During the '80's building boom in New York, Billy Adare is a tunneler (a sandhog) in the day while he attends school at night. His brother, Paddy, is an enforcer, working for Jack Tierney, who runs the construction racket in the West Side of New York.
In this plot driven novel, we learn of the sandhogs, who, at that time, are mostly Irish. The mob is attempting to control the union. They want to replace the Irish with newly immigrated Poles, pay less and keep the difference.
When one union rep is beaten to death by Tierney's crazed brother, Butcher Boy, Billy's friends ask him to check with Paddy to see if he knows who is strong arming them.
Billy is in the middle of supporting his friends and fellow sandhogs and bettering his future by attending law school.

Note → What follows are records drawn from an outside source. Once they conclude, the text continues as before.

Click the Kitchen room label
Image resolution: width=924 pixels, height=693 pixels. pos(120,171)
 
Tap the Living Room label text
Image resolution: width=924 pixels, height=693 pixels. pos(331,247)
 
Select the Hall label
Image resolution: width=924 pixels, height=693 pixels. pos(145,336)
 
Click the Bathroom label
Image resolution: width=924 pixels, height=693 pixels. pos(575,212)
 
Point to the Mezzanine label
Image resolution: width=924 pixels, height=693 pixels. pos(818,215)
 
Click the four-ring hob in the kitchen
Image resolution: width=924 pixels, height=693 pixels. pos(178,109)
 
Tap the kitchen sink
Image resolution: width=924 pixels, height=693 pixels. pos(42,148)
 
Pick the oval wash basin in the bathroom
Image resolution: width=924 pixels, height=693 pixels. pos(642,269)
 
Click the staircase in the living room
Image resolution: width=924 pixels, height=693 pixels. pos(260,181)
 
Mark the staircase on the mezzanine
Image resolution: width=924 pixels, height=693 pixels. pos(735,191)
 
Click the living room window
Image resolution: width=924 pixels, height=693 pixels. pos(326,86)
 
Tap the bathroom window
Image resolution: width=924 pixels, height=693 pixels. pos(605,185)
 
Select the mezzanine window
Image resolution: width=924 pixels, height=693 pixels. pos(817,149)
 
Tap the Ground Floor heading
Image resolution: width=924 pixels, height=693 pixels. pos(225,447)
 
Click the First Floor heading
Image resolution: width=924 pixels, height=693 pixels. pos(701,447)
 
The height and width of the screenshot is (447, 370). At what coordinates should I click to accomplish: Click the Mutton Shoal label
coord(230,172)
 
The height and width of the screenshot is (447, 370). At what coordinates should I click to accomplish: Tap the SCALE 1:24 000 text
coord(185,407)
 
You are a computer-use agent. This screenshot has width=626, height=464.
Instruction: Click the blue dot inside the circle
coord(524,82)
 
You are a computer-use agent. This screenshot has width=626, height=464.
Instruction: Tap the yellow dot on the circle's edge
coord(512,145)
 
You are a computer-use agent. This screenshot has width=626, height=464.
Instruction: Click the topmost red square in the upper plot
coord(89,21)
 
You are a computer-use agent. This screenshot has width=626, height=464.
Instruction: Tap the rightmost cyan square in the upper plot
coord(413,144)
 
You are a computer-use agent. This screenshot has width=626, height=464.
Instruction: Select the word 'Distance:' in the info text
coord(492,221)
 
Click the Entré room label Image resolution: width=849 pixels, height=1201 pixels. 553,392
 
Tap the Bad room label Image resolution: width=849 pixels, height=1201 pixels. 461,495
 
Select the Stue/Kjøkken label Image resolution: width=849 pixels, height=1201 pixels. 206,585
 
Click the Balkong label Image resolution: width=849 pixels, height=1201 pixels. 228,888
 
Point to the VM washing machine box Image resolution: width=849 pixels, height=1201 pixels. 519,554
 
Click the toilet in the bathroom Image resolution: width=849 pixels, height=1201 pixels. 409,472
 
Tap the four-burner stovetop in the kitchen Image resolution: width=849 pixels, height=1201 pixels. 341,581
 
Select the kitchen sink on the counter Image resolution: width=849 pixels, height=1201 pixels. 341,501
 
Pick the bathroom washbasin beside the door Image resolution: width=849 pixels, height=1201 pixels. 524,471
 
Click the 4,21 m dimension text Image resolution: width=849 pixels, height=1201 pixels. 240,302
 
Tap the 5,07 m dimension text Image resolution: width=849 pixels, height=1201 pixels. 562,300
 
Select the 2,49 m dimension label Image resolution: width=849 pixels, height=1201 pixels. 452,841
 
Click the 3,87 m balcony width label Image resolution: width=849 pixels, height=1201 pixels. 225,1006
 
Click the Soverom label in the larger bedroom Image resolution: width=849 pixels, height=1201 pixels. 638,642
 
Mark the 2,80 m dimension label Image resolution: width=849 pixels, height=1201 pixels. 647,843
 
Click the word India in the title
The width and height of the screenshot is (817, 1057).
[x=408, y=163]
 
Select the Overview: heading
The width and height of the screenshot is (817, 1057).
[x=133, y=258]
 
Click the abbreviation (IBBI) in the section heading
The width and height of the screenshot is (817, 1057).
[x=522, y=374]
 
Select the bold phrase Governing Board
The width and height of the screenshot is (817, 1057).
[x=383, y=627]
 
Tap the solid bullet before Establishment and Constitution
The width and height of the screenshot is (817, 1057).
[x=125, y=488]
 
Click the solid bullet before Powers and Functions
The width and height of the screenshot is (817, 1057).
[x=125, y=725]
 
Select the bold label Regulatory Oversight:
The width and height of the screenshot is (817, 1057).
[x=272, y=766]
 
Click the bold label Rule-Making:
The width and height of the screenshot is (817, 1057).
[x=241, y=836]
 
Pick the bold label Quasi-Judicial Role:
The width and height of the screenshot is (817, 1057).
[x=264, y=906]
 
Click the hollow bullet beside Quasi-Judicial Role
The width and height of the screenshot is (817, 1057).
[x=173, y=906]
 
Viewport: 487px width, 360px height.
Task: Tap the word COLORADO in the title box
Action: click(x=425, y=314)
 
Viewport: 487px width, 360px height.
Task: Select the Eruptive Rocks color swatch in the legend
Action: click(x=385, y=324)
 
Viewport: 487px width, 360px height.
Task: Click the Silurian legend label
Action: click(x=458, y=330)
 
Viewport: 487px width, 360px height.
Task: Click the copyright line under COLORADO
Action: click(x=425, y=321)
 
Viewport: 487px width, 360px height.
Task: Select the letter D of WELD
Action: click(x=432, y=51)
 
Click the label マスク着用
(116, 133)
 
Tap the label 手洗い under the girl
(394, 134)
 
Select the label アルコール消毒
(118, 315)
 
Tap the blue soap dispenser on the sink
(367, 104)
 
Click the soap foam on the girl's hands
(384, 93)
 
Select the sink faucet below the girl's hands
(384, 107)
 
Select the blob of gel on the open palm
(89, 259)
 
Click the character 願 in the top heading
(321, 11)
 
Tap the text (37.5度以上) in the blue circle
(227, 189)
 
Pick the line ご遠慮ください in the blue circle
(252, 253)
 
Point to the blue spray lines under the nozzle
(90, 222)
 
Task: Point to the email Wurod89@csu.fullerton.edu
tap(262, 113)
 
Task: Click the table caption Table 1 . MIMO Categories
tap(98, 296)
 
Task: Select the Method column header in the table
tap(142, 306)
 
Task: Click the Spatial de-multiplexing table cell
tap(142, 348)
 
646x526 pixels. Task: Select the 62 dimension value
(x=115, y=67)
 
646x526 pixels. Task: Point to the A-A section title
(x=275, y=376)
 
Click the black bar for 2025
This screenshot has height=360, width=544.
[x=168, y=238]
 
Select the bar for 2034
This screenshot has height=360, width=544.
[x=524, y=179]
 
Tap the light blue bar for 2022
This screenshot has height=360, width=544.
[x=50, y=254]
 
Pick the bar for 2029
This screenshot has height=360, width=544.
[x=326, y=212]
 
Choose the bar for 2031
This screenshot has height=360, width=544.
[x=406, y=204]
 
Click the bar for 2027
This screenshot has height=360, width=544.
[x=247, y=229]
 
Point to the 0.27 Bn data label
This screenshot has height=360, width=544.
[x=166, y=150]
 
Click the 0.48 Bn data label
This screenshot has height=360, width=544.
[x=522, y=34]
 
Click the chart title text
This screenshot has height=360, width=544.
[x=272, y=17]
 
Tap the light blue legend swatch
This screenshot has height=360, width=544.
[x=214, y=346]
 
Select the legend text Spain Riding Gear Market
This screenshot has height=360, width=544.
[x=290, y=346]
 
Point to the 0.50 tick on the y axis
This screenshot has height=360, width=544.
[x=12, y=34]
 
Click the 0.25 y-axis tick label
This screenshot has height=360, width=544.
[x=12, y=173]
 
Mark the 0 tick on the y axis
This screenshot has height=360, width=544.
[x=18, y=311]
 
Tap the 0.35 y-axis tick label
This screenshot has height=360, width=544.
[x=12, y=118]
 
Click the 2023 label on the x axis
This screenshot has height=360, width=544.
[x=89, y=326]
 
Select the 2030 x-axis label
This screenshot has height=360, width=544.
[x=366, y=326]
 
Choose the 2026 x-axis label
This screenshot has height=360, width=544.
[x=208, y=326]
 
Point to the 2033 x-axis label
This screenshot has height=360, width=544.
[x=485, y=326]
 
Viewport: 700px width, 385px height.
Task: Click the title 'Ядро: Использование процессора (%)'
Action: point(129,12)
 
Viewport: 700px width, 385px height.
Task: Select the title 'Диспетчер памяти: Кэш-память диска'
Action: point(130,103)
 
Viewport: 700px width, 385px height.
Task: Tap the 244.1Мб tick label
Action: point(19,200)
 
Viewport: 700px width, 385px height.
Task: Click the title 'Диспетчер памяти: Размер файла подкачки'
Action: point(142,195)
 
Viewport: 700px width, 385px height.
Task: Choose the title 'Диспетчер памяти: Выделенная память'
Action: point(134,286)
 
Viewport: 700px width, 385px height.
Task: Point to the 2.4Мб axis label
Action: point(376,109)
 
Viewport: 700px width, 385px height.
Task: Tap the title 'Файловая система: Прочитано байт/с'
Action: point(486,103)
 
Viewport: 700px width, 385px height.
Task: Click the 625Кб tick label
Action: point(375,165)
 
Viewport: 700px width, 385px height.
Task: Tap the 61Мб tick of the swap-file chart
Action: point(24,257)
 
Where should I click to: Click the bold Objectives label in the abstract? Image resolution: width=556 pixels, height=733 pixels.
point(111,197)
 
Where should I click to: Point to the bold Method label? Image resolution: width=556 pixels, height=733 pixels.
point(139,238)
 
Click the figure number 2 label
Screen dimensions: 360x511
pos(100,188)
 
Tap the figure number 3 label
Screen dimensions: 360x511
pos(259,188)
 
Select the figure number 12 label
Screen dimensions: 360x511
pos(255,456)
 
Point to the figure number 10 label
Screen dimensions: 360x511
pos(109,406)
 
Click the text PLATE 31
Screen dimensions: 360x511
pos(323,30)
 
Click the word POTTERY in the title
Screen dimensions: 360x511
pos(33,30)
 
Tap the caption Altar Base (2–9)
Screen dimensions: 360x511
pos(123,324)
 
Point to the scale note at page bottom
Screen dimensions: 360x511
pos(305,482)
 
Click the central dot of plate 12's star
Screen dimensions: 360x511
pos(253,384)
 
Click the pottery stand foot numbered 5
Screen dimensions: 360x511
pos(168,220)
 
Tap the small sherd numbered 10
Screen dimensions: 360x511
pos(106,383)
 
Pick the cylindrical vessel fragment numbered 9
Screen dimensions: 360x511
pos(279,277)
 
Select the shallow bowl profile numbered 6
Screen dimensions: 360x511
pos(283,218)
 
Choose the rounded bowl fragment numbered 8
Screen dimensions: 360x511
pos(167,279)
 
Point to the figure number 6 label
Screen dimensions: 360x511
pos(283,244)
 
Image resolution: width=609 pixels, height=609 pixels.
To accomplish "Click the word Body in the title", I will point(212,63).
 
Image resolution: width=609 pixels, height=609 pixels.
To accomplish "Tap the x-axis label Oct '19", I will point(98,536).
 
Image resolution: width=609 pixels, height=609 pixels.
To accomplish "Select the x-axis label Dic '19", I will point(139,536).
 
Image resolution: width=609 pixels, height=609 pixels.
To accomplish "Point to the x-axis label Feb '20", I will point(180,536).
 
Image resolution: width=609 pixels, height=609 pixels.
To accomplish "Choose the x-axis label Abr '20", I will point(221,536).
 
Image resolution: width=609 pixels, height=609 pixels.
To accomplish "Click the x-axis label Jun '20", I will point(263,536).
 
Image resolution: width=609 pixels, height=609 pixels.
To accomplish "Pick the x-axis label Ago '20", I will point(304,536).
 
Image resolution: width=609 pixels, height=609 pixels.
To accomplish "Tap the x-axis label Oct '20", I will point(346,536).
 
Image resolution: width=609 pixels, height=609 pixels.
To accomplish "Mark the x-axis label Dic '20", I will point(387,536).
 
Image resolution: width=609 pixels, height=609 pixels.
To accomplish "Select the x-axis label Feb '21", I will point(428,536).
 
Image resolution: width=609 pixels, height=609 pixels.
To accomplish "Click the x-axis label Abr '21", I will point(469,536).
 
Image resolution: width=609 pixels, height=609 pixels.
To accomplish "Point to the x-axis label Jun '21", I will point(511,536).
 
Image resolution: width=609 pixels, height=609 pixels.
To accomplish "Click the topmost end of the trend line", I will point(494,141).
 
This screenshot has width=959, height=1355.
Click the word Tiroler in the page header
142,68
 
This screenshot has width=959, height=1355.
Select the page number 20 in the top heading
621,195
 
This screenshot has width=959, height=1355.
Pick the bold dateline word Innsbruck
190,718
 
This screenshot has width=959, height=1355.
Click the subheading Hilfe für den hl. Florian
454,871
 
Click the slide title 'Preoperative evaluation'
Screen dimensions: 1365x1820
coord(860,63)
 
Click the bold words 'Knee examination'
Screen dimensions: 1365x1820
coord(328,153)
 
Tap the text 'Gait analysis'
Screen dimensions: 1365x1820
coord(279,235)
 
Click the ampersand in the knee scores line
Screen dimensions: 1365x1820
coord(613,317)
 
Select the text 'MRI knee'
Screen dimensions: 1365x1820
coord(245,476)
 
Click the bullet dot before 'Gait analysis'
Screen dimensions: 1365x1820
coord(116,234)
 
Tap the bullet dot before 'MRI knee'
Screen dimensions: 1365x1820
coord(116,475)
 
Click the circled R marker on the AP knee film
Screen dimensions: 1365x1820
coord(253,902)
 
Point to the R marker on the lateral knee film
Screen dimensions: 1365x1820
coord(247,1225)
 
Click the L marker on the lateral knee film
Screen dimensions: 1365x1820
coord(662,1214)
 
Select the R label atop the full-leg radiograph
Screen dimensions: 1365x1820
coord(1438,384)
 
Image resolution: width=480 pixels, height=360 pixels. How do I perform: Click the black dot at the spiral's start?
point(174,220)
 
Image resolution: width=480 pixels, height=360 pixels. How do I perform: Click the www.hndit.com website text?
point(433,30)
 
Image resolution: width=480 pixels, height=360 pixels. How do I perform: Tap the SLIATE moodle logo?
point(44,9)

The author does a good job in describing the violence and ease in which life is taken by mob enforcers. The reader wonders how all of this happened with such little publicity. Being said, there is sadness for these brave sandhogs who want nothing more than to make a living and support their families.
Billy Adare is well described and is a character who shows that there is promise from the endless repetition of going down into the tunnels. He reaches for better things and the novel seems to say that with the right circumstances and hard work, this can be achieved.
The picture of New York, at that time, with the building boom and the rush to riches, is well done and brings the reader in. The author also brings in the view of the wealthy toward the working men when we see a girl that Billy was dating and the reactions of her family and friends toward her apparent lowering herself to date a man who earned a living with his hands.